BEGIN

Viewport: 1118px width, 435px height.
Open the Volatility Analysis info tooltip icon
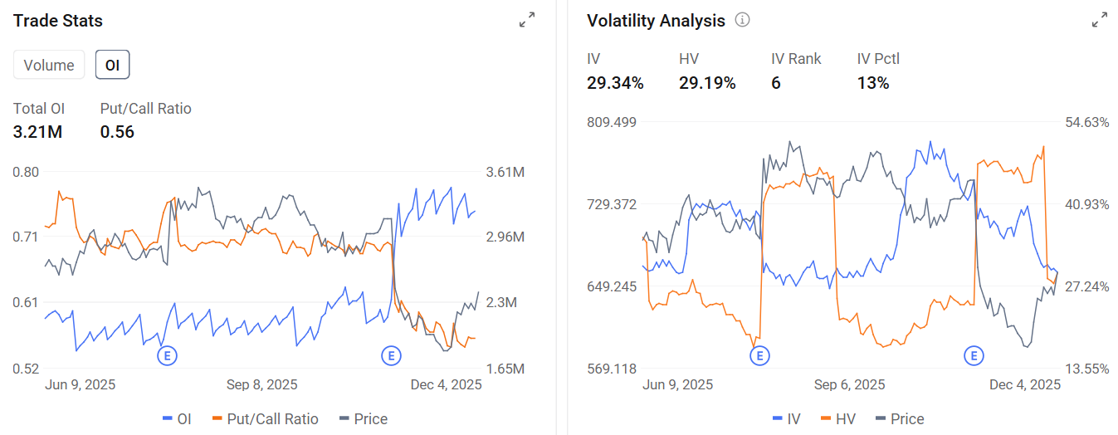743,20
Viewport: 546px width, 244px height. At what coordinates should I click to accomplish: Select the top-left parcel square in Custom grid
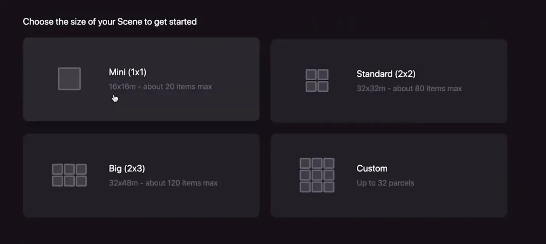[x=305, y=162]
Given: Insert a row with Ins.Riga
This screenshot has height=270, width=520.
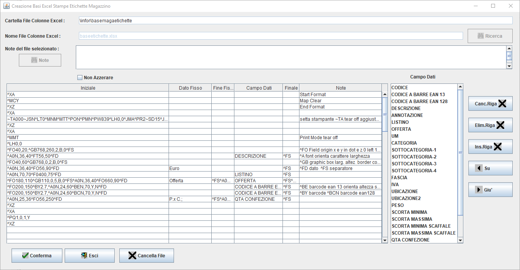Looking at the screenshot, I should pos(490,147).
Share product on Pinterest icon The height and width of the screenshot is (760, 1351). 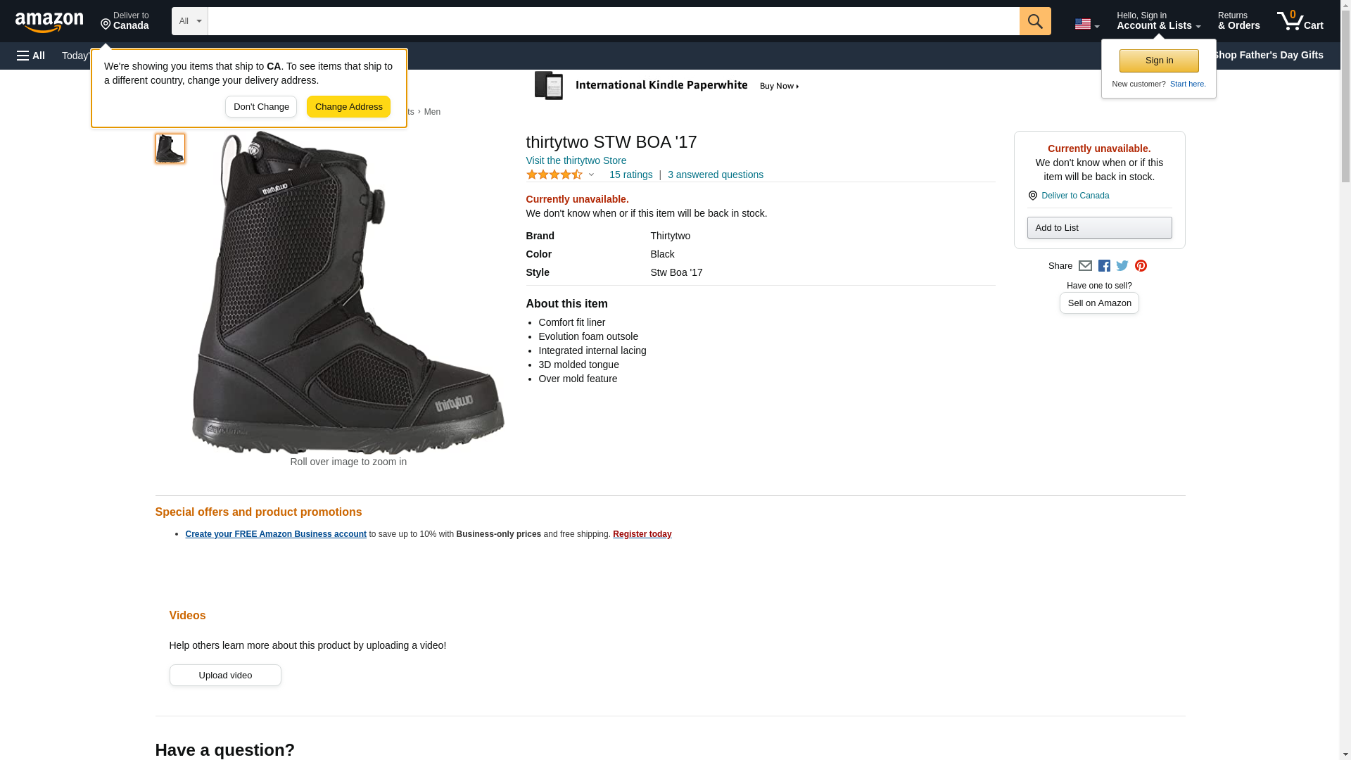[1141, 266]
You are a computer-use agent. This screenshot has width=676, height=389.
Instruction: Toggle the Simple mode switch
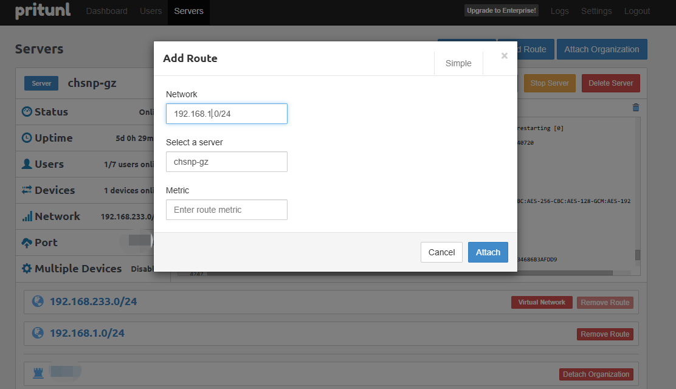458,63
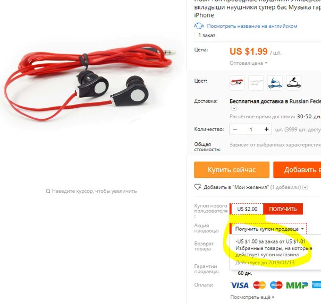Open Посмотреть название на английском link
This screenshot has height=303, width=321.
click(x=252, y=26)
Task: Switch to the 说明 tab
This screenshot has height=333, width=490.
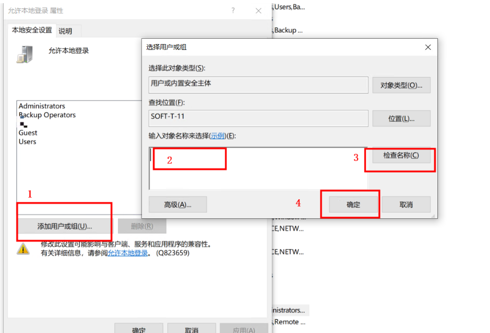Action: [x=65, y=31]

END

§ TASK OBJECTIVE
Restate word for word the lines from the one holding "You are a computer-use" down through the last line of the records above, and do not include the pictures.

§ TASK RESULT
You are a computer-use agent. This screenshot has width=676, height=389.
Instruction: Toggle the Simple mode switch
458,63
Open Посмотреть название на английском link
This screenshot has height=303, width=321.
click(x=252, y=26)
Task: Switch to the 说明 tab
This screenshot has height=333, width=490.
Action: [x=65, y=31]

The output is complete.